Introduction to Fedora 4

David Wilcox (DuraSpace)

Tuesday, 06.09.2016, 13:30 – 15:00 & 15:30 – 17:00

Fedora is a flexible, extensible repository platform for the preservation, management and dissemination of digital content. Fedora 4, the new, revitalized version of Fedora, includes vast improvements in scalability, linked data capabilities, research data support, modularity, ease of use and more. Both new and existing Fedora users will be interested in learning about and experiencing these new features and functionality first-hand.

This tutorial will provide an introduction to and overview of Fedora 4, with a focus on the latest features. After an initial review of the most significant new features, participants will learn about best practices and community standards for modeling data in Fedora 4. Attendees will be given pre-configured virtual machines that include Fedora 4 bundled with the Solr search application and a triplestore that they can install on their laptops and continue using after the workshop. These virtual machines will be used to participate in a hands-on session that will give attendees a chance to experience Fedora 4 by following step-by-step instructions. This section will demonstrate how to create and manage content in Fedora 4 in accordance with linked data best practices. Finally, participants will learn how to search and run SPARQL queries against content in Fedora using the included Solr index and triplestore.


Building Digital Library Collections with Greenstone 3

David Bainbridge (University of Waikato)

Wednesday, 07.09.2016, 13:30 – 15:00 & 15:30 – 17:00

This tutorial is designed for those who want an introduction to building a digital library using an open source software program. The course will focus on the Greenstone digital library software. In particular, participants will work with the Greenstone Librarian Interface, a flexible graphical user interface designed for developing and managing digital library collection. Attendees do not require programming expertise, however they should be familiar with HTML and the Web, and be aware of representation standards such as Unicode, Dublin Core and XML.

The Greenstone software has a pedigree of approaching two decades, with over 1 million downloads from SourceForge. The premier version of the software has, for many years, been Greenstone 2. This tutorial will introduce users to Greenstone 3—a complete redesign and reimplementation of the original software to take better advantage of newer standards and web technologies that have been developed since the original implementation of Greenstone. Written in Java, the software is more modular in design to increase the flexibility and extensibility of Greenstone. Emphasis in the tutorial is placed on where Greenstone 3 goes beyond what Greenstone 2 can do. Through the hands-on practical exercises participants will, for example, build collections where geo-tagged metadata embedded in photos is automatically extracted and used to provide a map-based view in the digital library of the collection.

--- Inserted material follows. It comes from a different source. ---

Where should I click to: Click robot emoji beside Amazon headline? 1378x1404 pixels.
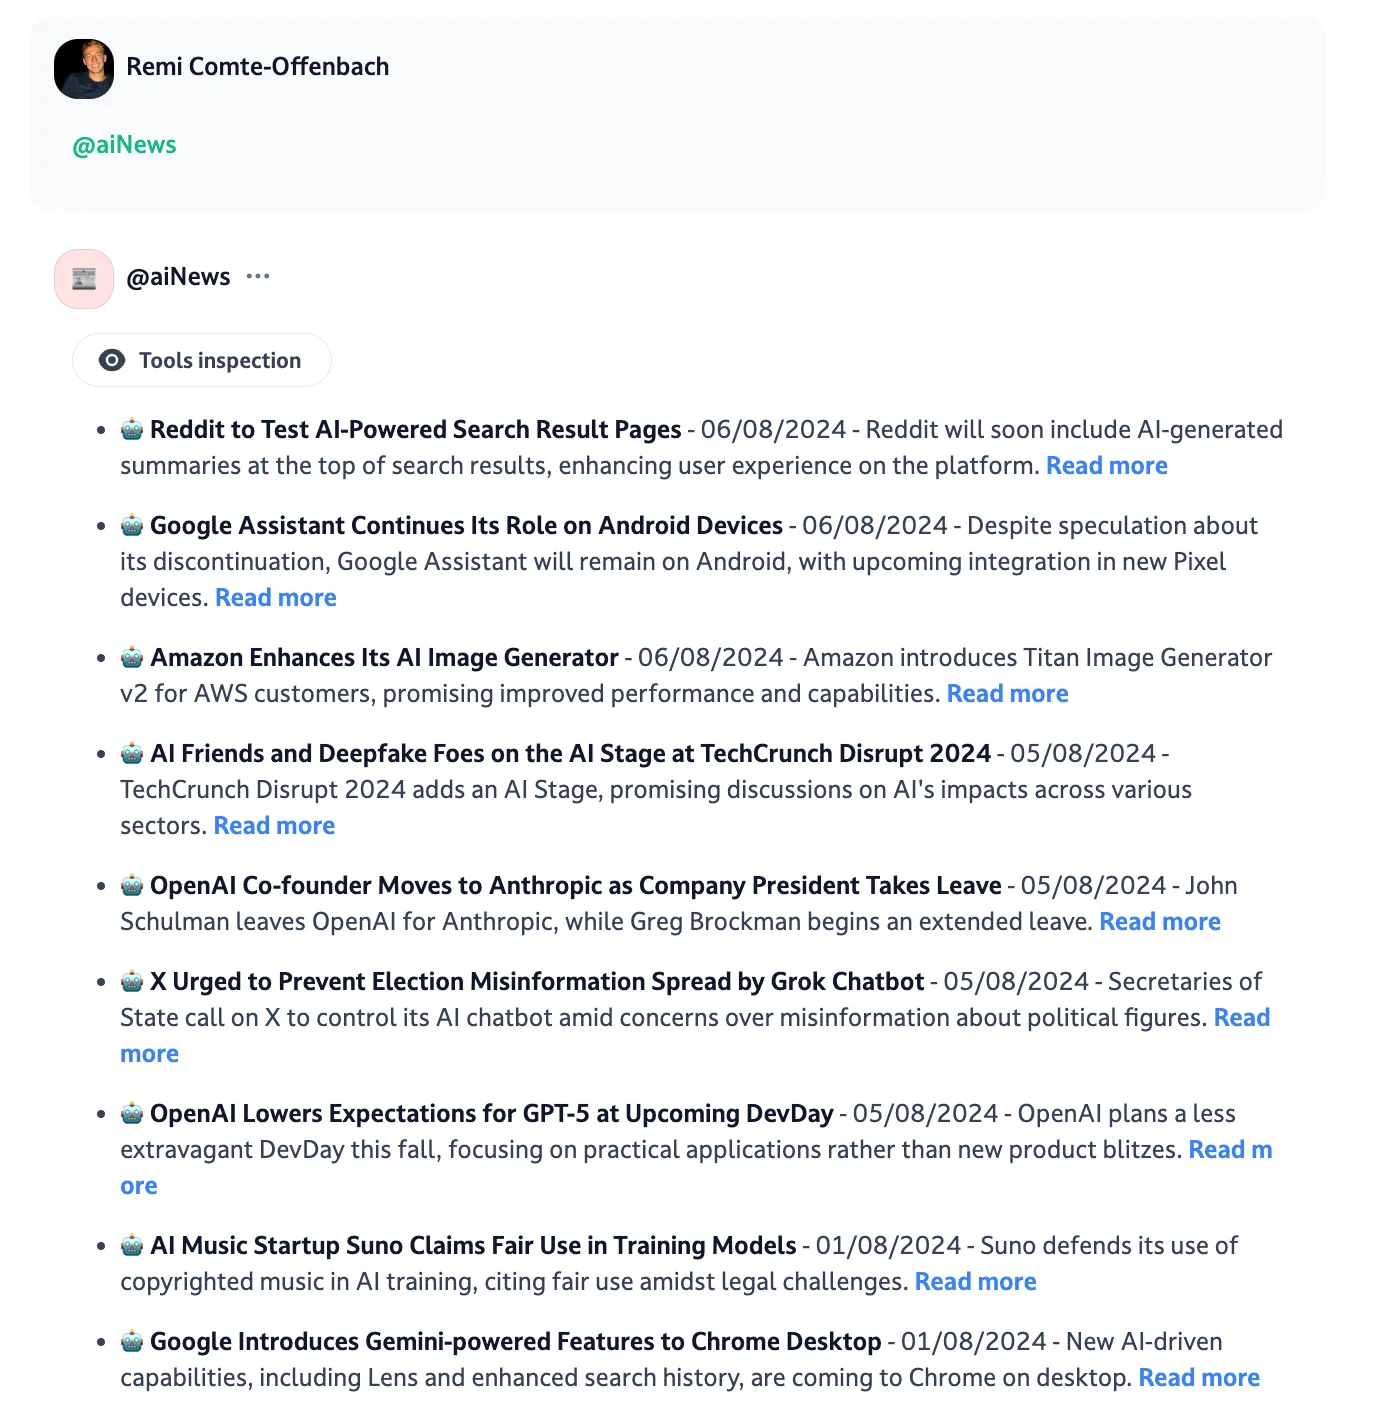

Text mining workflows for indexing archives with automatically extracted semantic metadata

Riza Batista-Navarro (University of Manchester), Axel Soto (University of Manchester)

Thursday, 08.09.2016, 9:00 – 10:30

With the vast amounts of textual data that many digital libraries hold, finding information relevant to users has become a challenge. The unstructured and ambiguous nature of natural language in which documents are written, poses a barrier to the accessibility and discovery of information. This can be alleviated by indexing documents with semantic metadata, e.g., by tagging them with the terms that indicate their “aboutness”. As manually indexing these documents is impracticable, automatic tools capable of generating semantic metadata and building search indexes have become attractive solutions. In this tutorial, we aim to demonstrate how digital library developers and managers (who do not necessarily have the expertise on natural language processing and text mining) can use the Argo text mining platform to develop their own customised, modular workflows for automatic semantic metadata generation and search index construction. In this way, we are providing digital library practitioners with the necessary technical know-how on building semantic search indexes without any programming effort, owing to Argo’s graphical interface for workflow construction and execution. We believe that this in turn will allow various digital libraries to build search systems that will enable their users to more efficiently find and discover information of interest.